Qu’il s’agisse de sexualité, de santé, de sécurité routière ou des nombreuses problématiques relatives à la citoyenneté les radios des "djeuns" sont devenues des espaces de sensibilisation de plus en plus privilégiés, touchant plusieurs milliers de citoyens, là où les structures d'éducation civique ont disparu.
Les pouvoirs publics semblent avoir pris conscience du potentiel –même s’il demeure impossible à mesurer– que peuvent avoir les radios en matière de sensibilisation des jeunes auditeurs. C’est ainsi qu’en 2008, la HALDE (Haute Autorité de Lutte contre les Discriminations et pour l'Egalité) a rejoint le rang des 30 millions de skyblogs* que compte la toile. De son côté, le Ministère de la Santé a lancé différentes campagnes nationales contre l'alcool au volant, sur le don d'organes, la prévention du VIH… relayées par les radios jeunes. Ces radios seraient donc devenues l’espace propice à la sensibilisation et à la prévention, en appuyant, en relayant ou en devançant les actions associatives ou qui émanent des pouvoirs publics.

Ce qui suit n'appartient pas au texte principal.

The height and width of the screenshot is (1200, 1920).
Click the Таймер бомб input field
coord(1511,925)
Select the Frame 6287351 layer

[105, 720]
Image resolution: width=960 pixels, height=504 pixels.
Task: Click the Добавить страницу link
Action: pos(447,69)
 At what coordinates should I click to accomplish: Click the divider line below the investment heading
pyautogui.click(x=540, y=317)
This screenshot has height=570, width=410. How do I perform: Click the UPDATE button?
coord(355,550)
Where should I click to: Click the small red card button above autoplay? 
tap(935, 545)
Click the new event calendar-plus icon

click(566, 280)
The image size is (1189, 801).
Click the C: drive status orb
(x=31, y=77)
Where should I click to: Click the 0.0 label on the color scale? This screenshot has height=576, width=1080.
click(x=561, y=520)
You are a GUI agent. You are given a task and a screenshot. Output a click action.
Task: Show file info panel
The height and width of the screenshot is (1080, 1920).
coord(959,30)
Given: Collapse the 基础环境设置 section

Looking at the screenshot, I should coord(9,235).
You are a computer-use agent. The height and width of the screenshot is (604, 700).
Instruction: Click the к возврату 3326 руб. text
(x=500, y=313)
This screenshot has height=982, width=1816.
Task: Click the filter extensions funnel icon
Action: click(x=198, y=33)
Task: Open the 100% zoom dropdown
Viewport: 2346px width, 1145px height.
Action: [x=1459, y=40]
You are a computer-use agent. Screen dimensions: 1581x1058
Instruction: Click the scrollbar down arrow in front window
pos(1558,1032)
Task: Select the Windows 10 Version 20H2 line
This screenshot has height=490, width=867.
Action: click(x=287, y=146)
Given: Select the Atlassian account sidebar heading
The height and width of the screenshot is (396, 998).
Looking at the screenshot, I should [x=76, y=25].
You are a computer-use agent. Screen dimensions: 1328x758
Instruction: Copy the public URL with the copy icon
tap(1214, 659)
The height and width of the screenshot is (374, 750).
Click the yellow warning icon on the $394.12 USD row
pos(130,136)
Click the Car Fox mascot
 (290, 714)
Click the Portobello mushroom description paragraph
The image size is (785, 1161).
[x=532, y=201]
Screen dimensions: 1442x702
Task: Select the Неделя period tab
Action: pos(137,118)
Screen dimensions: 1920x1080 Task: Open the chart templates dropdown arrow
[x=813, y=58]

La radio est un espace de définition identitaire. Si les réseaux sociaux ont pris, depuis quelques années, une grande place en la matière, il n’est pas si loin le temps de la fameuse réflexion : « Dis-moi quelle radio tu écoutes, je te dirais qui tu es ». En misant sur le rap et la culture urbaine, les stations emblématiques comme Skyrock et Générations ont su recueillir l’attention de jeunes auditeurs réceptifs, via la musique, mais aussi la parole**. « Le rap, malgré toute sa complexité et parfois même ses paradoxes, a contribué à faire voler en éclat de nombreux tabous, explique Malek Boutih, directeur des relations institutionnelles de Skyrock. C’est parce qu’il y a des tabous, qu’il y a des problèmes. Miser sur le rap était un pari risqué, tout comme miser sur le traitement des tabous. Aujourd’hui, on ne peut pas regretter ce choix, puisqu’il a contribué notamment à l’émergence d’artistes issus de la culture urbaine et des quartiers populaires. Mais il a également contribué, par la suite, à aborder d’autres tabous : les jeunes et la sexualité, les jeunes et la drogue ou encore le rapport entre les jeunes et la politique. La dynamique est la même que celle qui a amené Skyrock à faire le pari du rap: briser les barrières. Et tout ce cheminement a contribué au rapprochement, même s’il reste précaire, entre les décideurs et la jeune génération ».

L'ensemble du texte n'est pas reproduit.